> **SELECTED PASSAGE**:
Mike Auldridge - Dobro / Blues and Bluegrass

Nowadays, there's lots of talk about dobro-master Jerry Douglas. And rightly so, he's an immensely talented instrumentalist who's one of the most in-demand musicians in the country, and plays with impeccable skill. But somehow, though he isn't as hot (chop-wise or popularity-wise), I find Mike Auldridge's playing more tasteful and satisfying. I shouldn't badmouth Flux, because his early work especially is amazing (I'll post some someday), and he can play so fast and clean that it makes you do an auditory double-take, but... if he plays slow it always ends up sounding sappy. Not so, for Mike, who's version of Summertime included here is probably my second-favorite of all time (after a musical-saw version that will be posted in due time). Anyway, enough of my words. Here's what other folks say about him:

Mike Auldridge is the country's best-known master of the dobro, a modified guitar much in demand in bluegrass and country music. In fact, the modest Auldridge helped to rescue the dobro from certain extinction--at the time he began to play the instrument in the 1950s it was not being manufactured anymore. Today Auldridge's dobro is an essential component of the Seldom Scene bluegrass band and is heard backing up such artists as Dolly Parton, Linda Ronstadt, and Jonathon Edwards on their albums. Additionally, Auldridge has released a number of solo albums that have sold extremely well, at least by the standards set for bluegrass music.

> **DATASET EXTRACT**:
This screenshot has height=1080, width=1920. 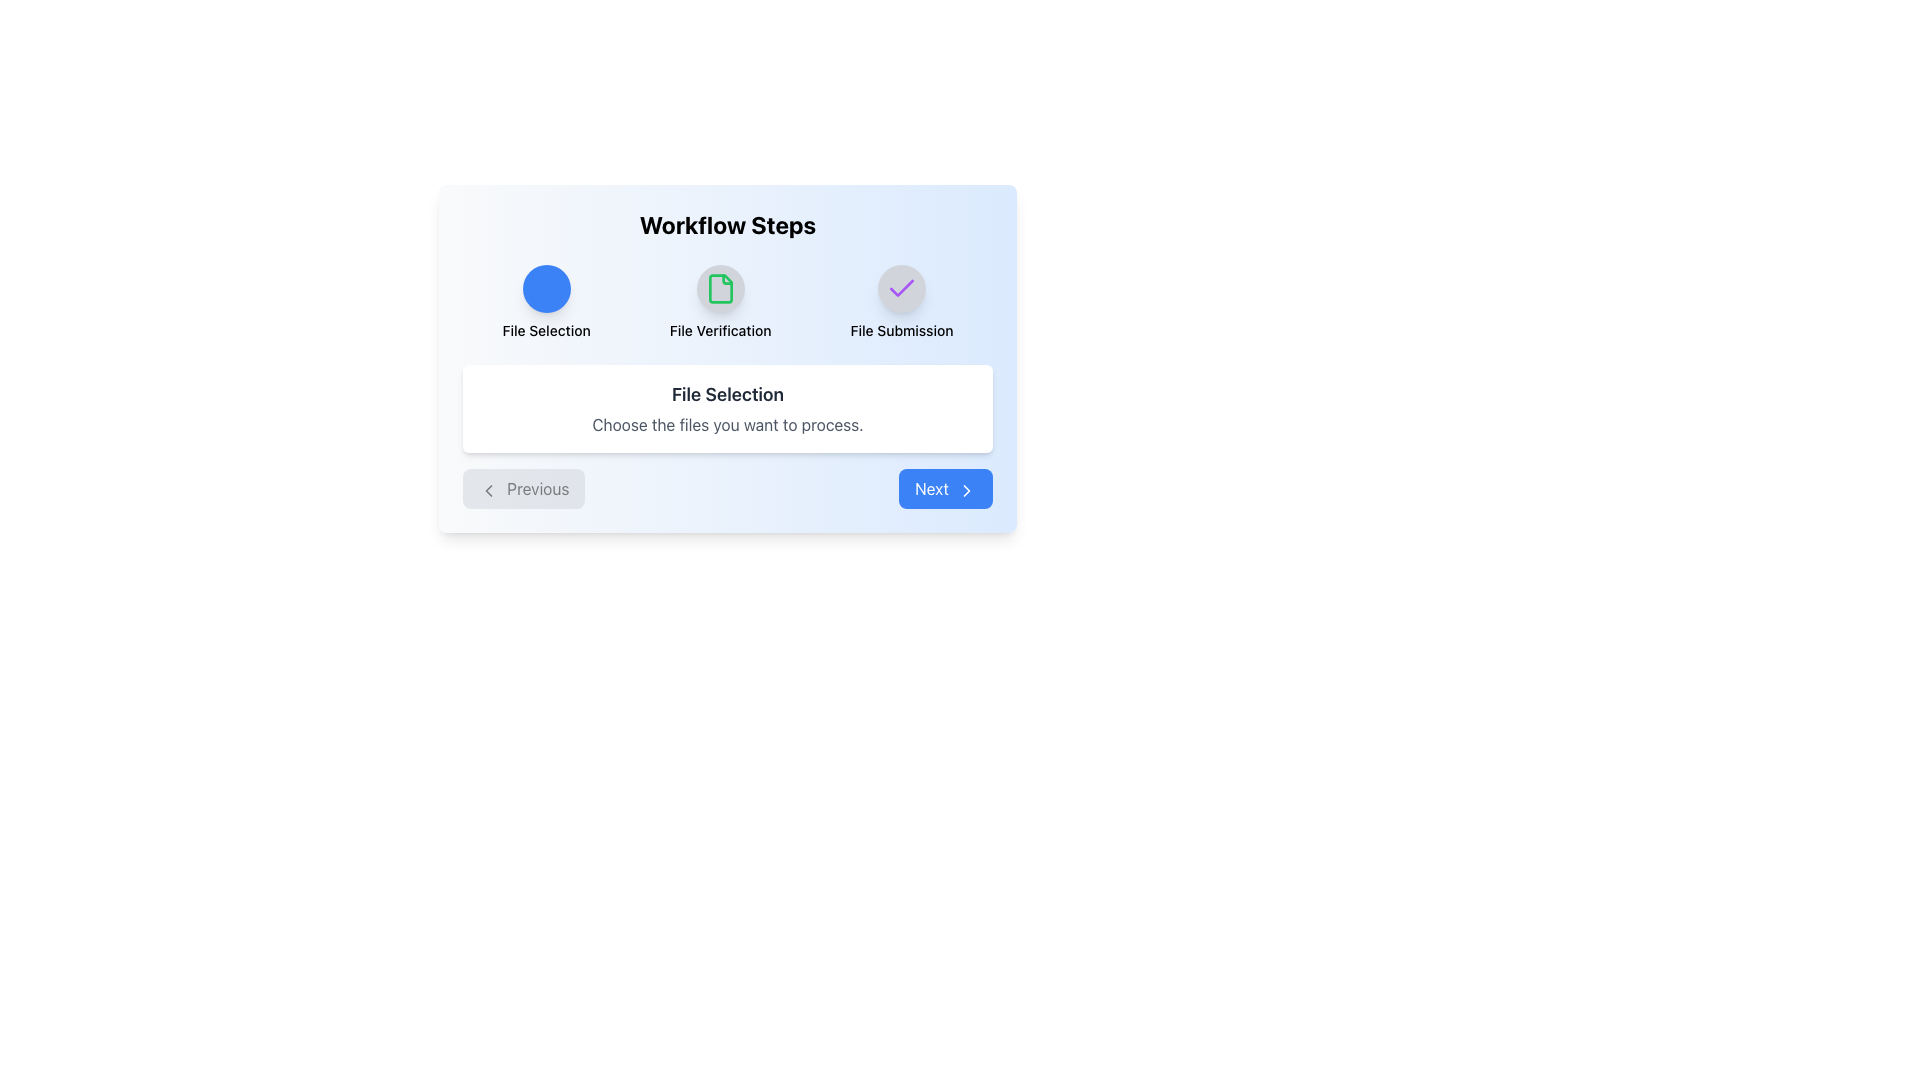 What do you see at coordinates (524, 489) in the screenshot?
I see `the leftmost button in the bottom-left corner of the card-like interface` at bounding box center [524, 489].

> **OBJECTIVES**:
A) Can you quote the Mike Auldridge passage word for word, starting at the words containing "Mike Auldridge is" and ending with "for bluegrass music."?
B) Answer these questions about the Mike Auldridge passage:
(i) In what decade did Auldridge begin playing the dobro?
(ii) Which bluegrass band has Auldridge's dobro as an essential component?
(iii) What version of "Summertime" does the writer rank above Auldridge's?
C) Why does the Mike Auldridge passage say he helped rescue the dobro from certain extinction? Answer in one to three sentences.

> **THE REPLIES**:
A)
Mike Auldridge is the country's best-known master of the dobro, a modified guitar much in demand in bluegrass and country music. In fact, the modest Auldridge helped to rescue the dobro from certain extinction--at the time he began to play the instrument in the 1950s it was not being manufactured anymore. Today Auldridge's dobro is an essential component of the Seldom Scene bluegrass band and is heard backing up such artists as Dolly Parton, Linda Ronstadt, and Jonathon Edwards on their albums. Additionally, Auldridge has released a number of solo albums that have sold extremely well, at least by the standards set for bluegrass music.

B)
(i) The 1950s.
(ii) The Seldom Scene.
(iii) A musical-saw version.

C) When Auldridge began playing the dobro in the 1950s, it was no longer being manufactured.